> What to produce
Continue the ReflecTool clinical-agent summary, picking up after its final line in the "Limitations & Future Work" section.

No fine-tuning of model parameters is required. The optimization stage requires only a few annotated samples (~200 in the experiments) to generate experiences via LLM self-reflection and store them in an external memory.

Key Experimental Results

Main Results

Model / Method Metric (Avg) Comparison Gain
Qwen2-7B (Pure LLM) 38.01 - -
ReflecTool (Qwen2-7B, IR) 49.37 vs Pure LLM +11.36
Reflexion (Qwen2-72B) 56.37 Strongest Baseline -
ReflecTool (Qwen2-72B, CS) 59.66 vs Reflexion +3.29

Ablation Study

Configuration Avg Description
W/o Memory W/o Reflection (ReAct) 52.37 Baseline
+ Long-term Memory 54.86 +2.49
+ Long-term Memory + Tool-wise Experience (IR) 57.01 +4.64
+ Long-term Memory + Tool-wise Experience (CS) 60.28 +7.91

Key Findings

  • Long-term memory is the most critical component; removing it drops Refinement by 4 points and Selection by 7 points.
  • Candidate Selection performs better with stronger models, while Iterative Refinement is more effective with weaker models.
  • Performance improves with more optimization steps, but gains show diminishing marginal returns (stabilizing around ~800 steps).
  • A verification count of \(n=2\) is usually optimal; too many verifications can be harmful.

Highlights & Insights

  • The idea of extracting "tool-level experience" from trajectory comparisons is ingenious and can be transferred to Agents in other domains (e.g., coding, finance).
  • The complementary findings of the two verification methods (iterative refinement vs. candidate selection) provide practical value: strategies can be automatically selected based on model capability.
  • The CAB benchmark is comprehensively designed, covering 18 tasks across 5 dimensions, filling the gap in comprehensive evaluation for clinical Agents.

Limitations & Future Work

  • The optimization stage requires ground-truth answers, which limits applicability in unlabeled scenarios.

> Supplied data

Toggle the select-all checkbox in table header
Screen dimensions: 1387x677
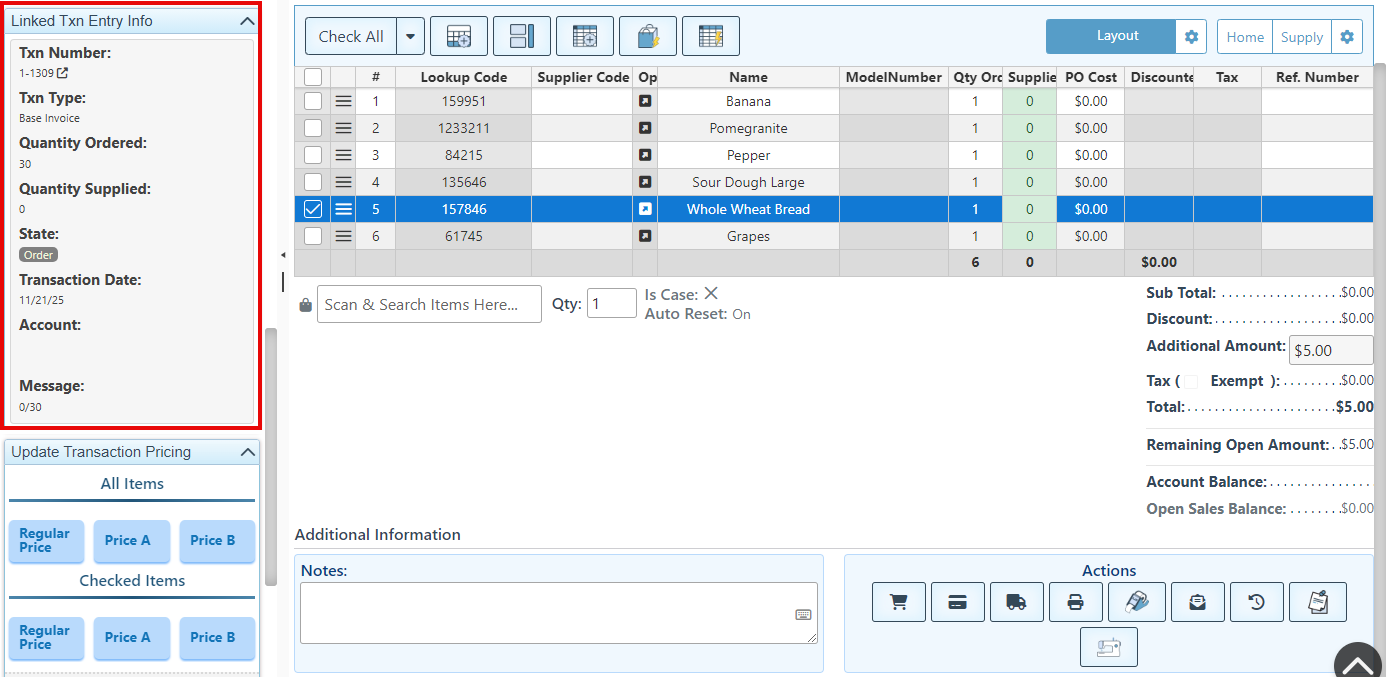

> Result
  • The toolbox is predefined, lacking the capability to dynamically discover or create new tools.
  • Evaluated only on the Qwen2 series; generalizability to other models has not been fully verified.
  • The safety and interpretability of the Agent in clinical scenarios are not discussed in depth.
  • vs Reflexion: Both utilize reflection, but Reflexion reflects at the behavioral level, whereas ReflecTool refines experience accumulation and verification down to the tool level.
  • vs EHRAgent/MMedAgent: These are designed for single scenarios, while ReflecTool is a general-purpose clinical Agent.
  • vs CRITIC: CRITIC utilizes self-verification to improve output, while ReflecTool performs verification at each action step based on tool-wise experiences.

Rating

  • Novelty: ⭐⭐⭐⭐ The design of tool-level reflective experience + double-verification methods is novel.
  • Experimental Thoroughness: ⭐⭐⭐⭐ 18 tasks across 5 dimensions + multiple baselines + ablation + detailed analysis.
  • Writing Quality: ⭐⭐⭐⭐ Clear framework diagram, standard and formal methodology description.
  • Value: ⭐⭐⭐⭐ Both the CAB benchmark and the tool-level reflection framework have practical value.